- _TASK TO CARRY OUT_:
Echo the records that begin with the line containing "Given: Add a new tab with plus button" and end with the line containing "Action: [311, 187]", both of those lines included.

(begin)

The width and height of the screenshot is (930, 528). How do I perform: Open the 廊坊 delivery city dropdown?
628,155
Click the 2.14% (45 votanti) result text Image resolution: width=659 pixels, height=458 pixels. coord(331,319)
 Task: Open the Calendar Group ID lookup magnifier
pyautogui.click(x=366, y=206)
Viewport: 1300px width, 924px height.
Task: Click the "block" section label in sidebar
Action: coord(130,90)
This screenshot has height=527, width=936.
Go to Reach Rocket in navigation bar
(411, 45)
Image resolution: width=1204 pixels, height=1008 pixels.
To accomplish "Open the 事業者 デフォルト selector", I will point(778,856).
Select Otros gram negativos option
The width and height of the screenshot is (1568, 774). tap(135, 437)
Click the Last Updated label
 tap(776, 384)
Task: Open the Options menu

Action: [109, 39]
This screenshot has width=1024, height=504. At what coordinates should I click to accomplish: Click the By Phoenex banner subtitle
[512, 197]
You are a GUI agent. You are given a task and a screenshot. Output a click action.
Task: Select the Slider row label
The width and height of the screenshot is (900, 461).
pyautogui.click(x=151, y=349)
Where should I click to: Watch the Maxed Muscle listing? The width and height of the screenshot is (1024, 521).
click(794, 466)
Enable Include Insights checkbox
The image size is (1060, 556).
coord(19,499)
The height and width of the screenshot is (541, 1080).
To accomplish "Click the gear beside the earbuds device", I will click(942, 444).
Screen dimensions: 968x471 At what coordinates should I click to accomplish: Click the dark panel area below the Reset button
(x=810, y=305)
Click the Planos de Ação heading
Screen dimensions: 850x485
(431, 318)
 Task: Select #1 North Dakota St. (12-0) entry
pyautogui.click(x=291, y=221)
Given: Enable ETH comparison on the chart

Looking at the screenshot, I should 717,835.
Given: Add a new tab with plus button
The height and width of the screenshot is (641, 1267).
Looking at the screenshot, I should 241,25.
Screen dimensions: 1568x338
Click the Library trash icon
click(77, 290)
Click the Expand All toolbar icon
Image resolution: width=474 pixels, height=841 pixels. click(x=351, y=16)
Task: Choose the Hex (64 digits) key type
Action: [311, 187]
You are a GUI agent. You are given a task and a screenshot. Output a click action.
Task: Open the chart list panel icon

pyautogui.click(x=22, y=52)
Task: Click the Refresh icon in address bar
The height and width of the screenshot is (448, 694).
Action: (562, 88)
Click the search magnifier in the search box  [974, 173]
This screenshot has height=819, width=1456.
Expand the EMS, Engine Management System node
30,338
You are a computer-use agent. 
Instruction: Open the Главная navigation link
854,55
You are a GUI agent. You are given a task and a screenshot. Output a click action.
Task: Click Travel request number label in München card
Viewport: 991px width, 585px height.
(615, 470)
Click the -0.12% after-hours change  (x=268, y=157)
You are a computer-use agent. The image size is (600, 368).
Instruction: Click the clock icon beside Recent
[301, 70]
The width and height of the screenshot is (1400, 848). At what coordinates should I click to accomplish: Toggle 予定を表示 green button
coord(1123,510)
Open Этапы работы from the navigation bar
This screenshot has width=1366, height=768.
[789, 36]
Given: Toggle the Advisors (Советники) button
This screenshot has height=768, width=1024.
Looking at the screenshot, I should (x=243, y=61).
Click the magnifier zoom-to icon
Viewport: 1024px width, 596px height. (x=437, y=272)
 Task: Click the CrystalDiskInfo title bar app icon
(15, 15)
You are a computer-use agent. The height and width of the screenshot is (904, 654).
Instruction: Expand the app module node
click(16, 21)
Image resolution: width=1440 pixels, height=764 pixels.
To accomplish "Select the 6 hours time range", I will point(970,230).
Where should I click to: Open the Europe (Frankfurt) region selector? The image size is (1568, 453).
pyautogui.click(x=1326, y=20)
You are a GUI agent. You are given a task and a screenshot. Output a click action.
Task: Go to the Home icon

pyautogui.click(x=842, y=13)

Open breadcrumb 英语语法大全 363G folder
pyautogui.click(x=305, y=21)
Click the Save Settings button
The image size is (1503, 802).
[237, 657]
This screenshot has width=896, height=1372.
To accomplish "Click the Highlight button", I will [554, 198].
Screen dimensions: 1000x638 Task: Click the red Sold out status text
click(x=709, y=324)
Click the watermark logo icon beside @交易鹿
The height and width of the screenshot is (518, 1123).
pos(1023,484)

(end)

- _FULL ANSWER_:
Given: Add a new tab with plus button
The height and width of the screenshot is (641, 1267).
Looking at the screenshot, I should 241,25.
Screen dimensions: 1568x338
Click the Library trash icon
click(77, 290)
Click the Expand All toolbar icon
Image resolution: width=474 pixels, height=841 pixels. click(x=351, y=16)
Task: Choose the Hex (64 digits) key type
Action: [311, 187]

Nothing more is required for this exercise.